The redactions, marked in the text by blank white spaces, also related to issues that could be reasonably inferred from what Ms Murphy told the Dáil under parliamentary privilege.

In his judgment, Mr Justice Binchy said the existence of a right to confidentiality between a bank and its customers had been recognised in law for almost a century.

This was not just a private interest - there was also a public interest in the maintenance of such confidentiality for the benefit of society at large.

The parties in the case had agreed that the right to confidentiality was not absolute and that in given circumstances it may give rise to issues of very significant public importance, and not just in cases where wrongdoing was involved.

The judge said, however, that there must be some “meaningful connection” between the issue of public importance that has been identified and, firstly, those whose rights may be breached and, secondly, the information and documentation under consideration. “It could hardly be suggested that information of a confidential nature could be divulged absent any such connection,” he wrote.

The issue of significant public interest raised by RTÉ in this case was the corporate governance of IBRC, and Mr Justice Binchy accepted there was “no doubt at all about the public interest in the affairs of IBRC”. He cited a High Court colleague, Mr Justice Colm Mac Eochaidh, who said in a separate case that the whole of the operation of IBRC was now, effectively “a public interest operation.”

Mr Justice Binchy went on: “That of itself however does not entitle the public to know every detail of the affairs or operation of IBRC, and certainly not confidential information concerning its customers.”

“The public interest is in knowing that it is properly governed and operated, and where there are any significant shortcomings in this regard, and in particular where such shortcomings may lead to significant losses, which have to be borne at the expense of the public purse, in my view the public is entitled to be informed of such matters.”

RTÉ emphasised at the hearing that no allegation of wrongdoing of any kind was alleged against Mr O’Brien.
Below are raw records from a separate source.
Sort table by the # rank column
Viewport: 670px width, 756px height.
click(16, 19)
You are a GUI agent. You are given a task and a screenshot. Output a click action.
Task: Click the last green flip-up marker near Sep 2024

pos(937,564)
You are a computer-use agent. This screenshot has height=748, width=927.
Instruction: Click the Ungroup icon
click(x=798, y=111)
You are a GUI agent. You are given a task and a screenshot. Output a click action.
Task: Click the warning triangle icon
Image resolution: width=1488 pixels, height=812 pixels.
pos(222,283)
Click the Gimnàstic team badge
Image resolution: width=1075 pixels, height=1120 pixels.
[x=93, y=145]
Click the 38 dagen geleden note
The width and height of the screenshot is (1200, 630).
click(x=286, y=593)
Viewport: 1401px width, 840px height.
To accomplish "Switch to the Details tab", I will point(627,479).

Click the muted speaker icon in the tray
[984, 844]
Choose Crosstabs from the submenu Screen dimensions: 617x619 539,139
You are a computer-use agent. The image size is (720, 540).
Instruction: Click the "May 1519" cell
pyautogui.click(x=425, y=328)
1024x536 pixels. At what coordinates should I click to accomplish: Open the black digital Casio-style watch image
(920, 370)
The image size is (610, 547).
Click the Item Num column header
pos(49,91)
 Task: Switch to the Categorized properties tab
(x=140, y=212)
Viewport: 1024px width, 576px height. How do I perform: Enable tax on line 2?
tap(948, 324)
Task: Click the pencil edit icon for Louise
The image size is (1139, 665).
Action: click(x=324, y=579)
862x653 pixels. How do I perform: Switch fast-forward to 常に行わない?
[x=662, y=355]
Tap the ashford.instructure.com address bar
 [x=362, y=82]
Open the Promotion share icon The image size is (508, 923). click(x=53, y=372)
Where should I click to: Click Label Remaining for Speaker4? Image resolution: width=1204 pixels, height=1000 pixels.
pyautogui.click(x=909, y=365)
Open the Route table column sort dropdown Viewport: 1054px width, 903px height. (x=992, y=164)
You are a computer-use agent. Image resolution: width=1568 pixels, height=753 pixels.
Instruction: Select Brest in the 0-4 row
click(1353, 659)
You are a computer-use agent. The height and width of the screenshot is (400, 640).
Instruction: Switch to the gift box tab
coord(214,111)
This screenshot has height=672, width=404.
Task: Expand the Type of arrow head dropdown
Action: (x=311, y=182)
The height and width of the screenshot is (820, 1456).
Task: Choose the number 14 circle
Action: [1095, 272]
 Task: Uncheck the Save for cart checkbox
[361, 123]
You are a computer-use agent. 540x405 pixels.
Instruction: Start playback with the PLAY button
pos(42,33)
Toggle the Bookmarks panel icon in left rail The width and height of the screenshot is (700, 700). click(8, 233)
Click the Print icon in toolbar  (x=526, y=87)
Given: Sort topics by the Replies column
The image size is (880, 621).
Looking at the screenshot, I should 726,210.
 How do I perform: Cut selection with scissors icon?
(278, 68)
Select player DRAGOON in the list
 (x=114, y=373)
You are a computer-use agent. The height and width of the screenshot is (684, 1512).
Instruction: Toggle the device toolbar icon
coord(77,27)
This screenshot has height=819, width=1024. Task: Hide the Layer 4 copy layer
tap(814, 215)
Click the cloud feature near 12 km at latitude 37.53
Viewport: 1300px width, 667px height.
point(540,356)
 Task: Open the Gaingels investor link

The concern raised by RTÉ in relation to Mr O’Brien was that, upon the expiration of a deadline for re-payment of his loan facilities he applied to the then chief executive of IBRC for an extension to repay the balance then outstanding.

While there was nothing unusual about that request, the judge said, RTÉ argued that the request may not have been properly processed within the bank in so far as Mr O’Brien alleges that he had a verbal agreement with the then chief executive in relation to the extension of the period for repayment of the balance of his loan, in circumstances where any such agreement would require credit committee approval within IBRC.

“If such an agreement was reached without credit committee approval, it would indeed be indicative of a failure of corporate governance, having regard to the significant balance of the loan outstanding, and if it lead [SIC]to a loss in the hands of IBRC, that might well justify a determination that Mr O’Brien could not rely on the confidentiality that would otherwise apply,” he said.

However, “no evidence of a substantive nature was presented to the court at all” such that the court could conclude that it was likely that there had been such a failure of corporate governance, ie, that such a verbal agreement had been reached.”

At its height, the judge said, RTÉ’s case was the Mr O’Brien alleged the existence of such an agreement with the chief executive.

“From the information made available to the court, it does not appear that the existence of such an agreement was at any time, before or after the liquidation of IBRC, accepted by IBRC,” he said.

Mr Justice Binchy said a balance had to be struck between Mr O’Brien’s right to privacy against RTÉ’s right to freedom of expression. “In conducting this balancing exercise I believe that the court must take account of the fact that very little, if any, connection has at this stage been established between the public interest in alleged failure of corporate governance at IBRC and Mr O’Brien’s personal dealings with IBRC,” the judge said. “In the absence of such a connection, I believe that the plaintiffs have established a convincing case that they will succeed at the full trial of the matter.”